▶ Exercise requirements:
**A.** According to the forum thread on choosing wire, what wire size did the calculation call for when running a 750 watt inverter 15 feet?
**B.** Continue the forum thread on choosing wire from the point where it stops.

▶ Source:
- - - - -

# which wire is best?



## budgetprepp-n (Apr 7, 2013)

What is better for 12 volt dc going 75',,,
10 gauge stranded wire or 10 gauge solid wire?


----------



## csi-tech (Apr 13, 2013)

I just installed a power inverter in my camper. Solid wire is best, but if you need flexibility you had better go with a high strand count. The most important thing is that you have adequate wire to carry the amperage. I ran a 750 watt inverter 15 feet and the math said I needed 2 ought wire. I had a little voltage drop but to run my TV, Cpap, DVD and DirecTV receiver I only need like 150 watts. I bought a Shumacker Power station for the Cpap. That will run it for 3 nights and it recharges in 8 hours off the Champion 3100 watt inverter generator. Look on Youtube for tutorials, very helpful. Don't use audio wire. It is not designed for heavy loads straight from a battery.


----------



## jim-henscheli (May 4, 2015)

Solid wire is always best, but it's not easy to work with. Also, think about indoor/outdoor. Where is this wire going to be? High strand count wire can corrode quicker than solid wire, due to it's having more surface area.


----------



## Maol9 (Mar 20, 2015)

- - - - -

▶ Excerpted records:
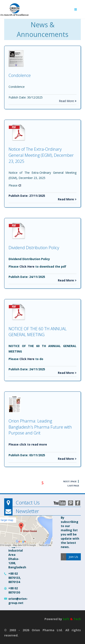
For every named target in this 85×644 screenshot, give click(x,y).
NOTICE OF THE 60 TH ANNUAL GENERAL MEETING (37, 332)
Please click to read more (28, 444)
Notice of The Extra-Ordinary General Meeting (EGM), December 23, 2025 (41, 155)
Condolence (19, 75)
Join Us (73, 557)
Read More (68, 101)
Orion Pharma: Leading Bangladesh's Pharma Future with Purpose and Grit (40, 427)
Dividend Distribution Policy (34, 248)
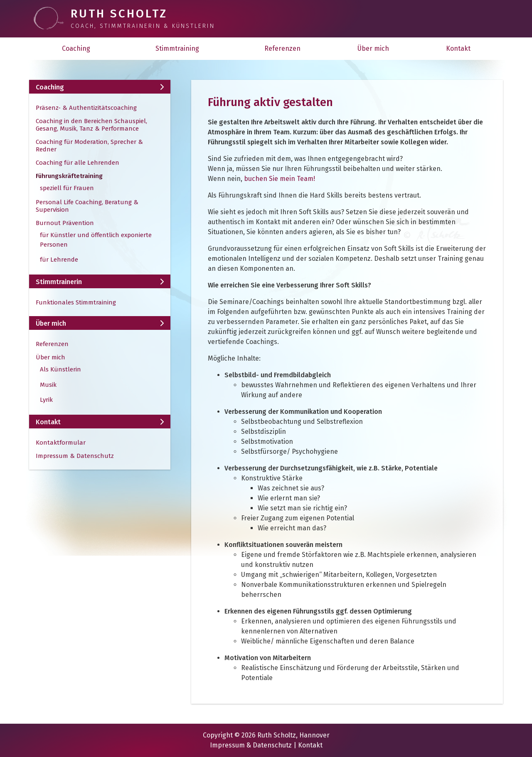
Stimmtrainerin (100, 282)
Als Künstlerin (60, 369)
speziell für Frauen (67, 188)
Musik (48, 385)
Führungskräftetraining (69, 176)
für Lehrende (59, 260)
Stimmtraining (177, 48)
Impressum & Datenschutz (75, 456)
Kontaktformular (61, 443)
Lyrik (46, 400)
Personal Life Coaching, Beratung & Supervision (87, 206)
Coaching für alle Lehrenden (77, 163)
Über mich (373, 48)
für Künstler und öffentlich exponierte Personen (96, 240)
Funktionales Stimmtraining (76, 302)
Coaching (76, 48)
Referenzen (282, 48)
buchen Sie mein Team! (279, 178)
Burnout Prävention (65, 223)
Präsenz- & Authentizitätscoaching (86, 108)
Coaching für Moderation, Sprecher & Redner (89, 146)
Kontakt (458, 48)
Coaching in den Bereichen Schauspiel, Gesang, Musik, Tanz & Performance (91, 125)
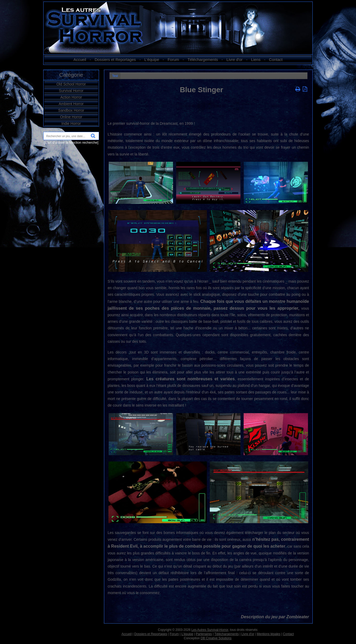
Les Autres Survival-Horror (210, 630)
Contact (276, 59)
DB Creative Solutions (216, 638)
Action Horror (71, 97)
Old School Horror (71, 84)
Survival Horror (71, 91)
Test (115, 76)
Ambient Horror (71, 104)
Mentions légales (269, 634)
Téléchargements (203, 59)
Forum (173, 59)
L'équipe (152, 59)
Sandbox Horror (71, 110)
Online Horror (71, 117)
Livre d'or (234, 59)
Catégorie (71, 75)
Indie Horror (71, 123)
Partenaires (204, 634)
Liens (256, 59)
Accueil (80, 59)
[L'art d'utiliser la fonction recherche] (71, 142)
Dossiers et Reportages (115, 59)
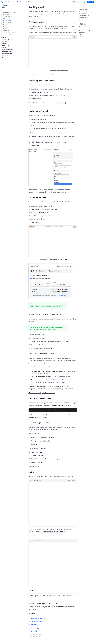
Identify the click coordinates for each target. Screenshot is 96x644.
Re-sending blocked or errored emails (84, 20)
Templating (6, 30)
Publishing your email (84, 15)
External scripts (7, 35)
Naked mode (6, 18)
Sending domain (7, 22)
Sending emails (7, 20)
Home (39, 636)
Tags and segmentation (84, 30)
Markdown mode (8, 16)
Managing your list (37, 621)
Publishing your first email (39, 628)
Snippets (5, 28)
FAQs (80, 34)
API (37, 444)
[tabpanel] (53, 410)
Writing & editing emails (9, 12)
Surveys (5, 26)
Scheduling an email (84, 18)
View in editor (72, 480)
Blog (29, 636)
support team (39, 329)
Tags (39, 466)
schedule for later (62, 128)
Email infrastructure (37, 624)
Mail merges (82, 32)
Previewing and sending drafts (83, 12)
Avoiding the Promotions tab (83, 24)
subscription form (46, 441)
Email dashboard (7, 10)
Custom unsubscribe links (84, 27)
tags (32, 125)
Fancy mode (6, 14)
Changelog (34, 636)
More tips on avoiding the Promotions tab (42, 393)
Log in (84, 2)
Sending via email (8, 24)
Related (81, 37)
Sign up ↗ (91, 2)
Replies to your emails (9, 33)
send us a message (63, 606)
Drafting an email (83, 10)
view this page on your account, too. (59, 70)
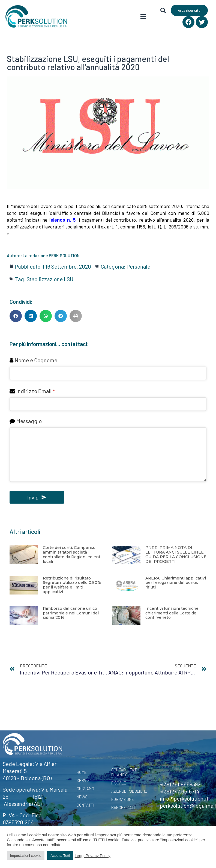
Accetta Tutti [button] (60, 856)
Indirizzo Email (36, 391)
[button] (15, 316)
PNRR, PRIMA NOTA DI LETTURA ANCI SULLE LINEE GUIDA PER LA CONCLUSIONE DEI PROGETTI (176, 554)
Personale (138, 266)
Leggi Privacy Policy (93, 856)
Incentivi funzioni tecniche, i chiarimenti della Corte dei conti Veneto (173, 613)
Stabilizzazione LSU (50, 279)
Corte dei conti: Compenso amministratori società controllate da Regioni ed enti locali (72, 554)
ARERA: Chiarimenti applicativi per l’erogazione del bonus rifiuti (176, 583)
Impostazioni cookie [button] (26, 856)
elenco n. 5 (63, 220)
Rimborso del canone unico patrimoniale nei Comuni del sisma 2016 (71, 613)
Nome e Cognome (36, 360)
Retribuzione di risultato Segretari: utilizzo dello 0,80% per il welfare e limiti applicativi (72, 585)
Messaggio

- - - - -

▶ The responses:
**A.** 2 ought wire.

**B.**
We bury solid and run #6 and #8 stranded DC outdoors to over 300'. Sheathing, Sheathing...


----------



## dwight55 (Nov 9, 2012)

budgetprepp-n said:


> What is better for 12 volt dc going 75',,,
> 10 gauge stranded wire or 10 gauge solid wire?


Budgetprepp, . . . sorry to sound like a school marm, . . . but the first three answers you got are mostly wrong. The last answer, . . . promoting sheathing is absolutely correct in that point. If it is properly installed, . . . corrosion should not be a factor.

Voltage rides on the skin of the wire, . . . the less skin, . . . the greater the voltage drop.

Solid wire has a significantly less surface area than does stranded wire.

Stranded wire, . . . especially for low voltage applications is ALWAYS the preferred wire.

I've only been doing this since 1964, . . .

May God bless,
Dwight


----------



## 8301 (Nov 29, 2014)

dwight55 said:


> Voltage rides on the skin of the wire, . . . the less skin, . . . the greater the voltage drop.
> 
> Solid wire has a significantly less surface area than does stranded wire.


By chance I read an article on this written by a solar engineer last week.

Since DC power has no AC cycling it makes very little difference but solid core is slightly better. if there is no alternating current a much higher percentage of the power can travel through the solid core and not just on the "skin". It's when there is cycling in the power that it travels more on the "skin" of the wire and DC doesn't cycle. The faster the cycling the shallower the power sinks in toward the core.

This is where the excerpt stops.